VaDoR is free software: you can redistribute it and/or modify
it under the terms of the GNU General Public License as published by
the Free Software Foundation, either version 3 of the License, or
(at your option) any later version.
VaDoR is distributed in the hope that it will be useful,
but WITHOUT ANY WARRANTY; without even the implied warranty of
MERCHANTABILITY or FITNESS FOR A PARTICULAR PURPOSE. See the
GNU General Public License for more details.
You should have received a copy of the GNU General Public License
along with VaDoR. If not, see <http://www.gnu.org/licenses/>.
A 3-person team project that we did for Algorithms & Complexity course during our Bachelor studies. The project introduced the problem starting with a rectangular board filled with domino pieces, and defined certain rules for removing them. The task was to design and implement an algorithm that removes (in accordance with rules) as many domino pieces as possible from the board as quickly as possible. Hence the name VaDoR, from VAnishing DOmino pRoblem.
Originally, a detailed problem description was available on a co-lecturer's page at:
http://alpha.mini.pw.edu.pl/~lucknerm/downloads/AC/domino.pdf
but it seems to be no longer there. We provide a backup in this repository.

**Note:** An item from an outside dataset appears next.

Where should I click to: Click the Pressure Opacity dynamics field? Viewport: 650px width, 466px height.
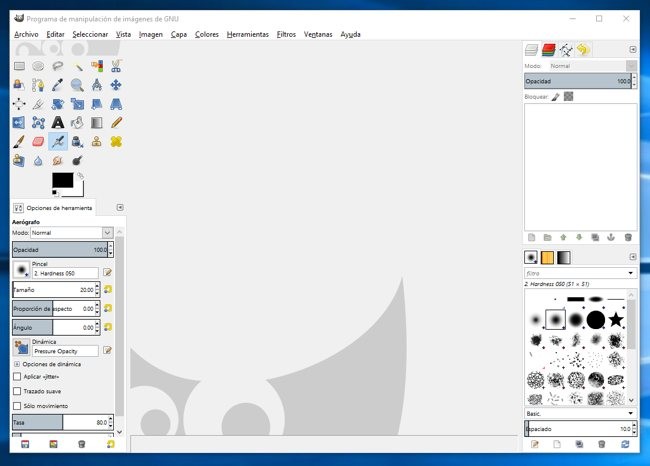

We implemented the solver to the above-defined problem that solves it in exponential time, O( 2^n ). We also prepared several approximate solvers, each with polynomial time complexity, O( n^2 ), but the solutions obtained by those is not guaranteed to be optimal of course.
Program accepts two input formats: XML and txt. Format details are described in the documentation.

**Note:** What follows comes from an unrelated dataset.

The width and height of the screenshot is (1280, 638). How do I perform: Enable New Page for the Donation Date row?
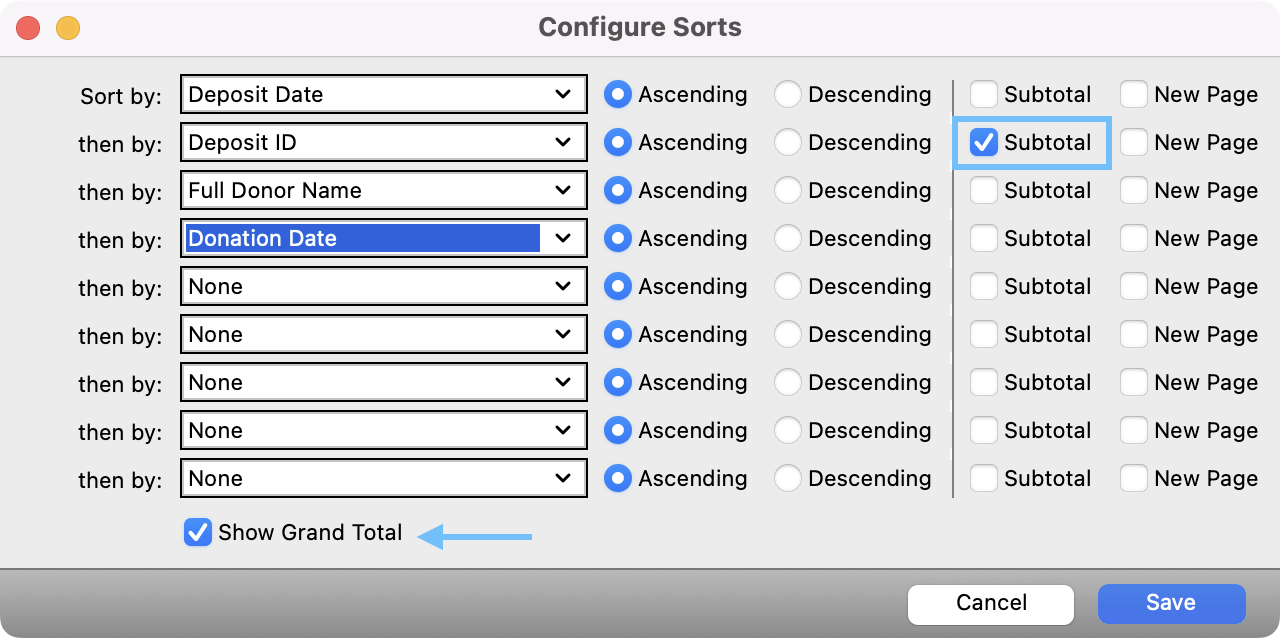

This software depends on Qt. It works with Qt 5.5 and above. It works on Ubuntu 12.04, Ubuntu 14.04, Ubuntu 16.04, Windows 7 and probably some other systems too.

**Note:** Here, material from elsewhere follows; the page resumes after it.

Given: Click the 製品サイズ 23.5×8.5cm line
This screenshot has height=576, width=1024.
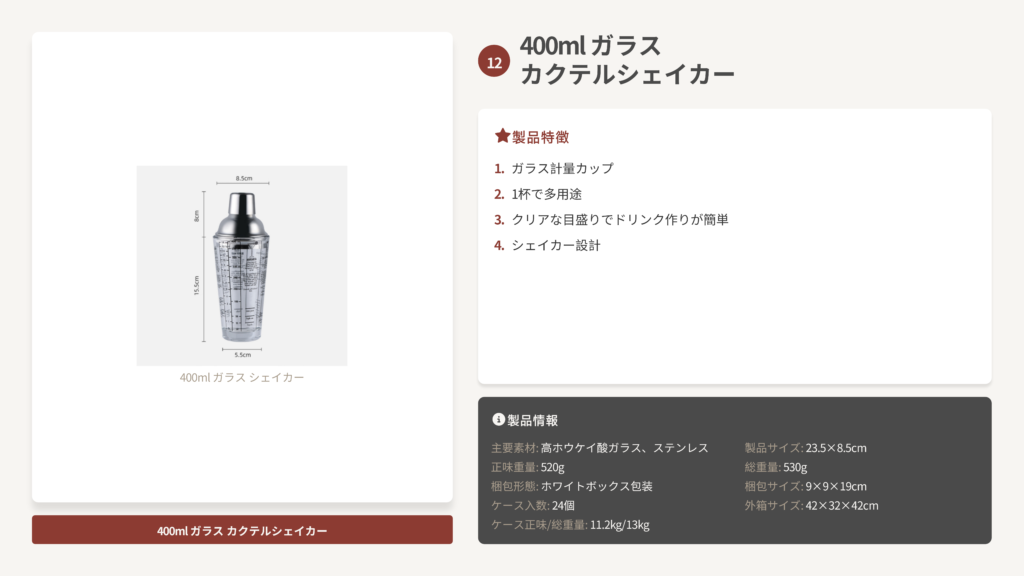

Program uses as much memory as available, so it might need several Gigabytes of RAM for large problems. For example it analysed around 15000000 states (possible domino pieces configurations) before running out of memory on my lap-top which had 2GiB of RAM at the time. In such cases program clears some of the allocated memory and proceeds. It is still able to produce a correct answer, however the complexity might increase beyond O( 2^n ) because of some repeated computation.
You should be able to find all resources needed to fully understand the project in this repository.
- /bin/windows - windows binaries, compiled with Qt4.8.3 and MSVC2010
- /doc/problem - description of the problem
- /doc/txt - description of the accepted txt input file format
- /doc/initial - initial documentation, description of the problem and the theoretical outline of the solution
- /doc/final - final documentation, outline of the solution described after implementation
- /doc/doxygen - documentation of classes
- /res - resources used for development
- /src - source code and Qt Creator project files
- /src/approximate_r.cpp - approximate algorithm by Radosław Łojek
To start Qt GUI, execute:
vador
To run in text mode, execute:
vador -cmd file.xml/txt
In text mode, you have many more command line options. For example:
vador -cmd -delay=200 problem3.xml -depthsort -purge
will solve problem3.xml using greedy depth-first search, with purging of useless results in runtime.
For details of all available options, and other examples, please run:
vador -help
This file is in Markdown, paste it here: http://daringfireball.net/projects/markdown/dingus
if you cannot see formatting and this file is not very readable for you.